The history of Russia is often considered as if that immense country had always been an isolated continent. However, at the time of its rise as a nation, it was politically a province of the Mongol Empire, whose capital was in Central Asia; and ecclesiastically, it was a dependency of the Orthodox Patriarchate of Constantinople, of Byzantium. This book describes the role of Byzantine (predominately ecclesiastical) diplomacy in the emergence of Moscow as the capital of Russia in the fourteenth century, and the cultural, religious, and political ties which connected the Northern periphery of the Byzantine Orthodox "Commonwealth" with its center in Constantinople.
The princes of Moscow, dynastically and culturally the successors of the early medieval princes of Kiev, struggled with several competitors, particularly the Grand-Princes of Lithuania, in their attempts at "gathering the Russian lands" around themselves. Byzantium, in making Moscow the religious capital of the country, assured its eventual triumph, whereas Lithuania, and the Russian principalities which it controlled, was integrated into the powerful Roman Catholic kingdom of Poland. These events shaped the later history of Eastern Europe, and particularly the turbulent and tragic relations between Russia and Poland, Orthodoxy and Roman Catholicism.
However, the last legacy of Byzantium to Russia was more spiritual than political. After 1370, the religious and monastic revival in Byzantium and the weakening of Mongol power provided a new orientation to the policies of the Orthodox Church in Russia: towards supra-national unity, spiritual and artistic achievements, and political reconciliation between principalities.
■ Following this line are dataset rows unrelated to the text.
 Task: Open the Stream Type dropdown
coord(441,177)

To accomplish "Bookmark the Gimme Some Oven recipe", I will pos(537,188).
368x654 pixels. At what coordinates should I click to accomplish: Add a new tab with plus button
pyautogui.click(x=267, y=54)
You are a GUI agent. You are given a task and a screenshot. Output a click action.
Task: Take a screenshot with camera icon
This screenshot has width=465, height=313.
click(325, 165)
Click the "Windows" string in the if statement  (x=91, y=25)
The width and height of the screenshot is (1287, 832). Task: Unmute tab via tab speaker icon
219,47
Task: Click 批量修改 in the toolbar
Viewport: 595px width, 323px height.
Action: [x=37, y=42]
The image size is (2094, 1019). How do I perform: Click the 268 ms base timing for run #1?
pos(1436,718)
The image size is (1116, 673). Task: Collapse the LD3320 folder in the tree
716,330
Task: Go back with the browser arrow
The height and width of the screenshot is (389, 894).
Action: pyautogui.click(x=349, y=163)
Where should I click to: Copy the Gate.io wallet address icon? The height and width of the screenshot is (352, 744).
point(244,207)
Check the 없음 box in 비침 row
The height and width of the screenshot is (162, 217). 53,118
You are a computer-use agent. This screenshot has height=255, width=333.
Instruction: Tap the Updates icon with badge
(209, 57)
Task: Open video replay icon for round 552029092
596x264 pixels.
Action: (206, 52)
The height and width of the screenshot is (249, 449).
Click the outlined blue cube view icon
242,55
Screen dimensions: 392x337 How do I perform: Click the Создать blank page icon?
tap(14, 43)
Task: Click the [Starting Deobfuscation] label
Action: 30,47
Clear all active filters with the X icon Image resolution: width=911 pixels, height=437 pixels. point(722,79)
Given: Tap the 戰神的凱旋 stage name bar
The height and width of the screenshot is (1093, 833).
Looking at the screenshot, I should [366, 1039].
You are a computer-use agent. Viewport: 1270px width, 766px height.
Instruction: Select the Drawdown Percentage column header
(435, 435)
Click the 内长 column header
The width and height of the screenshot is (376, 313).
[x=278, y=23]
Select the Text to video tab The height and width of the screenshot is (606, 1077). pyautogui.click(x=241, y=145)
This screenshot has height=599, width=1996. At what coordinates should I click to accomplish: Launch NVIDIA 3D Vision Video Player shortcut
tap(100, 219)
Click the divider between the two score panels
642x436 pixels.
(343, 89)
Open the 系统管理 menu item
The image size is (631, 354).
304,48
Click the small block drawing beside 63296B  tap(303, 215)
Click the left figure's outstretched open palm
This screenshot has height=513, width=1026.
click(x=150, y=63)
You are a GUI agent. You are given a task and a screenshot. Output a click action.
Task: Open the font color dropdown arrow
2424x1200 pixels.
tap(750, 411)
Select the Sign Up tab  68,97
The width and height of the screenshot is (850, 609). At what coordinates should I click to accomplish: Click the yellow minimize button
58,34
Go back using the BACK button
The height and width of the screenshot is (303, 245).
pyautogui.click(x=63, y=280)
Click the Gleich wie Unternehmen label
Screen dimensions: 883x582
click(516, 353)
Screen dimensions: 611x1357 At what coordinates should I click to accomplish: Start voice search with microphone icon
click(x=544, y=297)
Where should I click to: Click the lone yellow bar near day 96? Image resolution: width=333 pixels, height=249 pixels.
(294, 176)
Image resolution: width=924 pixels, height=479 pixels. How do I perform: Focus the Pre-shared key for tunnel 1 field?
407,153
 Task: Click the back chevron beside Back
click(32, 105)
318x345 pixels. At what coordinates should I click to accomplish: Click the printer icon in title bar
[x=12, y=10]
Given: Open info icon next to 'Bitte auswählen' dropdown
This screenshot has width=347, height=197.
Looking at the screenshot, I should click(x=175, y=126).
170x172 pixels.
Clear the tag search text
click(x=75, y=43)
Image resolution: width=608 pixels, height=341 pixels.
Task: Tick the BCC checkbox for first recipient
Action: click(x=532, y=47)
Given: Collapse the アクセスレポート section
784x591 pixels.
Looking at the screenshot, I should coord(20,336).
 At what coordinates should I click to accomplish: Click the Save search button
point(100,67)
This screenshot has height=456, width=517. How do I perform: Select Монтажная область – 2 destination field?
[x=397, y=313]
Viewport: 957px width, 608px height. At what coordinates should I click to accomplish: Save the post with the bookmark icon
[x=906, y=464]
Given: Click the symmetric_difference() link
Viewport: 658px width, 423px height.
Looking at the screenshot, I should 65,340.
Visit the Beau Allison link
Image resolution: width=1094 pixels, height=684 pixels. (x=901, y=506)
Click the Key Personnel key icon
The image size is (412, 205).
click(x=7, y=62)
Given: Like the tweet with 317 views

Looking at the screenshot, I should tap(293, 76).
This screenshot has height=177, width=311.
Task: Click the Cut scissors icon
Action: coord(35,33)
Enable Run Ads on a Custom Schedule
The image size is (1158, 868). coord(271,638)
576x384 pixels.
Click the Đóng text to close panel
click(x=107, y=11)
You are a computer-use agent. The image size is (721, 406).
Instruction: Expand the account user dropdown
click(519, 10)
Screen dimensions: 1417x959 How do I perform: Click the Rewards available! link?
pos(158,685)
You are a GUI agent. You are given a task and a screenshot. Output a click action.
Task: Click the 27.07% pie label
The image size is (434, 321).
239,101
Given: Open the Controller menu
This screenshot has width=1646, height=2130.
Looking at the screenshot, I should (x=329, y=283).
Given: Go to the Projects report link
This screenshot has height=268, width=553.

That legacy remained alive in monastic circles of Moscovy, but was hardly reflected in political realities after 1500.
About the Author: Fr John Meyendorff, a longtime professor and dean of St Vladimir's Orthodox Theological Seminary, died in 1992. He also authored A Study of Gregory Palamas, The Orthodox Church, Christ in Eastern Christian Thought, and Catholicity and the Church, among others.